◆ **Assignment**
If a line in the data contains "text", copy it out.

Extracted records

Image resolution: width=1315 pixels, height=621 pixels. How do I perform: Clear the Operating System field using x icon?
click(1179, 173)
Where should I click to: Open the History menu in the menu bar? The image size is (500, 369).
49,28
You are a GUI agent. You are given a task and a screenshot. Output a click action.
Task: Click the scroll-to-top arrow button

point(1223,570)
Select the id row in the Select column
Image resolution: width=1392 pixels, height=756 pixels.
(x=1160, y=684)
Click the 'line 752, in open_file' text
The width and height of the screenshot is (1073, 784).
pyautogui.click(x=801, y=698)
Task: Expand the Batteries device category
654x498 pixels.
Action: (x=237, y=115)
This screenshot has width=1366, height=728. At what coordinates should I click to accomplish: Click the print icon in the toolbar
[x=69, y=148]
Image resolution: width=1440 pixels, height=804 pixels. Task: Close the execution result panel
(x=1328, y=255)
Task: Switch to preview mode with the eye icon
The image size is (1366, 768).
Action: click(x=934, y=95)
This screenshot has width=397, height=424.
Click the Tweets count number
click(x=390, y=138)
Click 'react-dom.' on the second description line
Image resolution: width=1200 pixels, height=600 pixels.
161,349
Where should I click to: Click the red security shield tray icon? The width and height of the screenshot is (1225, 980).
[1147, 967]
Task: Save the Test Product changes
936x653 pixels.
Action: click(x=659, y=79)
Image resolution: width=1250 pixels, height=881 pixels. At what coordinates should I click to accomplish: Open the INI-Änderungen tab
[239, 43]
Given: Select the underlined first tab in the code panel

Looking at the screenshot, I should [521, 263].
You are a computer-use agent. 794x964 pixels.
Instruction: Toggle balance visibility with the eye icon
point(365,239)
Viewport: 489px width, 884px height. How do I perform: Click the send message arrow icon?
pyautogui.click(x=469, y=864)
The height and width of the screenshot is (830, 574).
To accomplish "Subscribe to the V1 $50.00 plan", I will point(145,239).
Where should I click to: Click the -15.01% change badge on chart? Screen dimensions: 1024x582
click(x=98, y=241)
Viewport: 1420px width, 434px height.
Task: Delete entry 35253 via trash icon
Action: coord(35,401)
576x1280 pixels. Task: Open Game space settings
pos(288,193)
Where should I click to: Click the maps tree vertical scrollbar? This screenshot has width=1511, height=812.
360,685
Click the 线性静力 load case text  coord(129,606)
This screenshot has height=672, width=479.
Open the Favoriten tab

◆ **Reply to the exercise**
Click the 'line 752, in open_file' text
Click the 线性静力 load case text  coord(129,606)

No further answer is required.